El Señor por su infinita misericordia perdona nuestras faltas, omisiones, pecados contra Dios, contra el prójimo e inclusive contra nosotros mismos, por eso estamos llamados a ser instrumentos de misericordia en el mundo.

La Palabra de Dios este Domingo XXIV de Tiempo Ordinario, nos recuerda un aspecto fundamental en la espiritualidad cristiana el, perdón, explica en un mensaje el Vocero Diocesano Helkyn Enríquez Báez.

El perdón no solamente se refiere a las relaciones individuales, interpersonales, sino también a la reconciliación que debíamos hacer a nivel comunitario, agrega.

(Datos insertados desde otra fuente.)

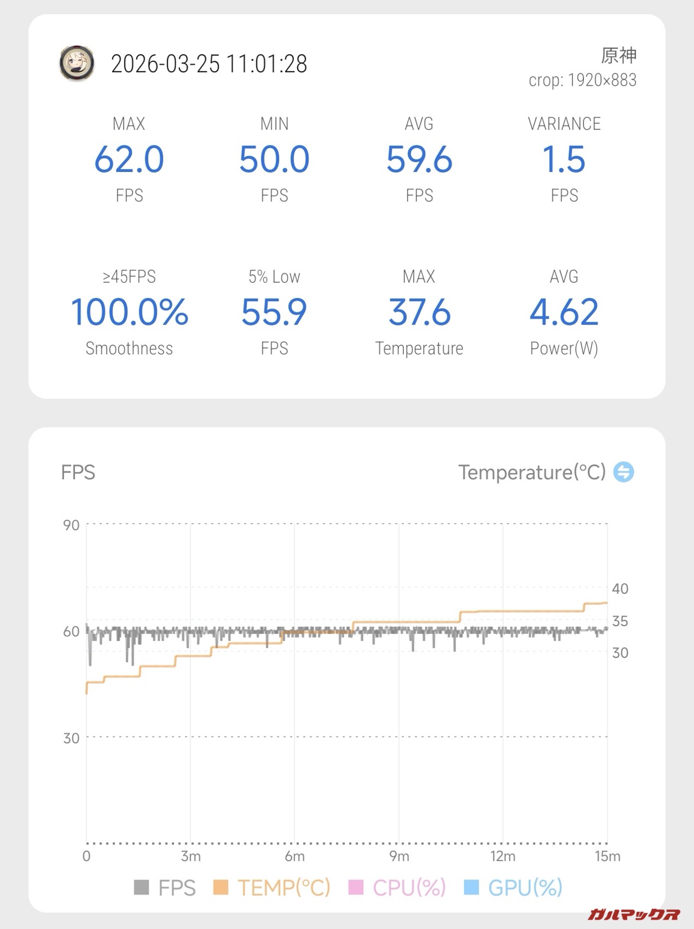Click the blue axis swap icon

(624, 472)
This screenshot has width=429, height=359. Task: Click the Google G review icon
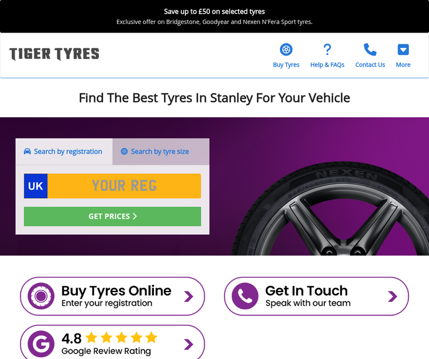point(41,344)
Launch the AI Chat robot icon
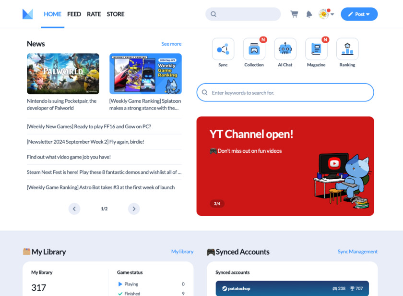This screenshot has height=296, width=403. click(285, 49)
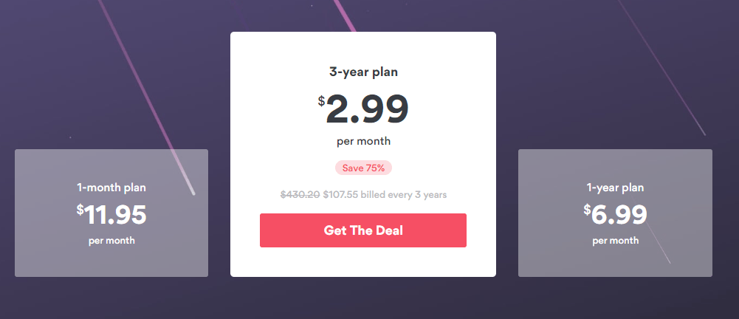Click the "billed every 3 years" text
The width and height of the screenshot is (739, 319).
404,195
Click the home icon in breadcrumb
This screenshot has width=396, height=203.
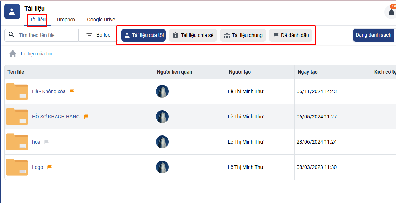point(13,54)
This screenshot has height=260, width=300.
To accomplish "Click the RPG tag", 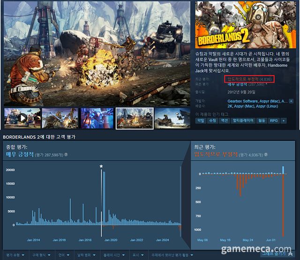I will click(274, 121).
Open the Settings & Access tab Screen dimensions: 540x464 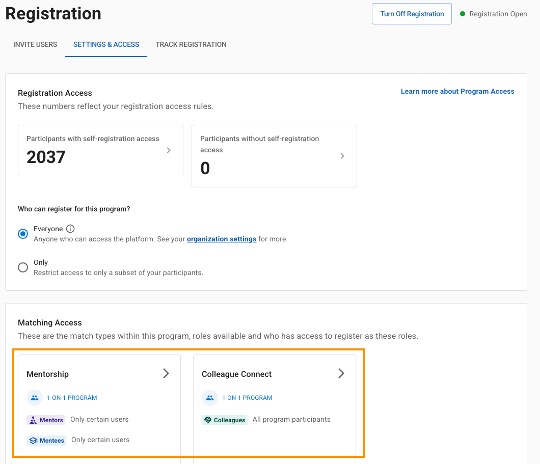click(x=106, y=44)
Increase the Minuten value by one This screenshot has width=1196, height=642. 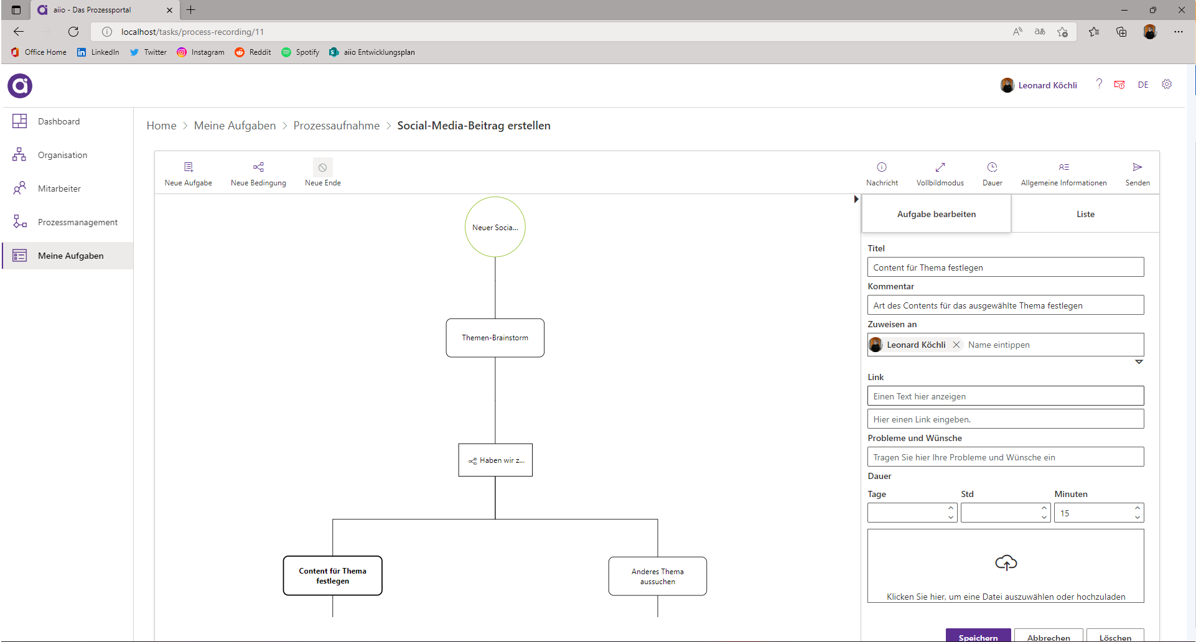pos(1138,508)
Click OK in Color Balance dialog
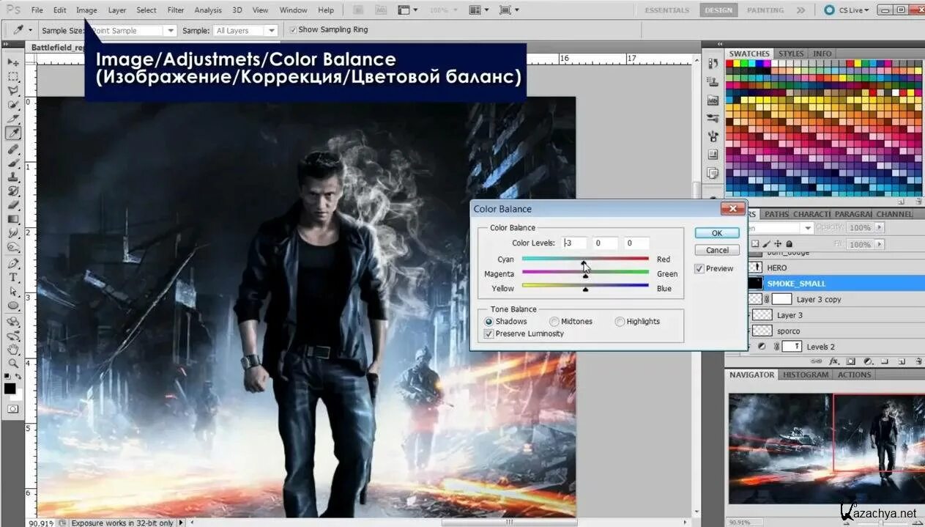This screenshot has height=527, width=925. 716,233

“En una realidad como la que vivimos donde parece que algunos les interesa la división, sembrar encono y animadversión, los cristianos estamos llamados a ser fuente de unidad, de reconciliación para formar una sociedad más fraterna y por tanto más unida”

El Evangelio inicia con la pregunta de Pedro al Señor, cuántas veces debo perdonar, hasta siete? Nuestro Señor Jesucristo le responde. No siete veces sino setenta veces siete.

El número siete es simbólico en la Biblia, significa perfección y lo que el Señor nos está diciendo es que debemos de perdonar siempre como Él nos perdona, por eso narra una parábola donde un rey le perdona una deuda millonaria a alguien.

Así nos recuerda lo que Dios hace con nosotros por su infinita misericordia.